> Problem to work on
The output must consist only of the lines from the one with "Given: Choose the" through the end of the listing, restated exactly and free of pictures.

--- Records for this exercise ---

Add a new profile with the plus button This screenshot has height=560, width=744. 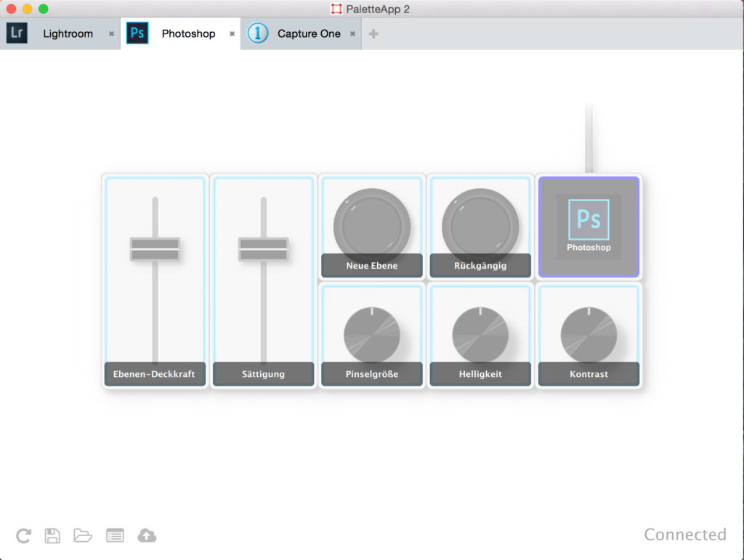[373, 33]
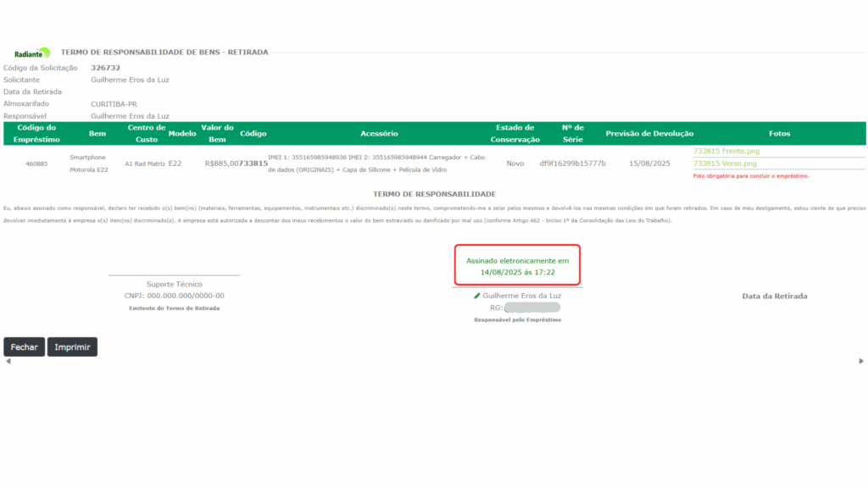Click the right scroll arrow
Viewport: 868px width, 488px height.
point(861,361)
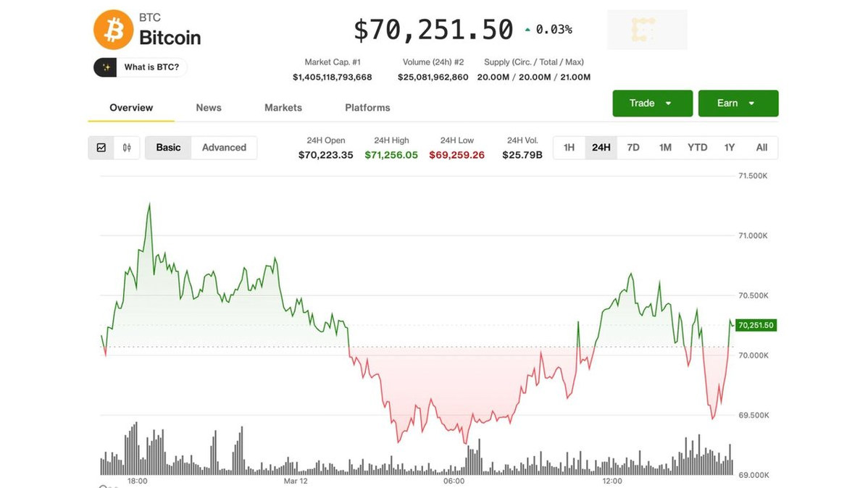This screenshot has height=488, width=868.
Task: Go to the Platforms tab
Action: click(367, 108)
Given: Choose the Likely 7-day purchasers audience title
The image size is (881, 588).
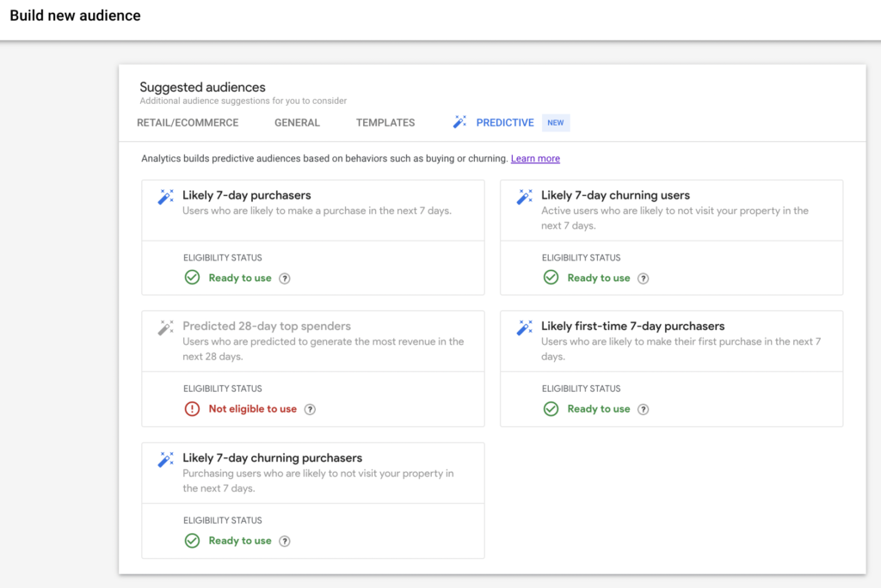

---

> Completed task
Given: Choose the Likely 7-day purchasers audience title
The image size is (881, 588).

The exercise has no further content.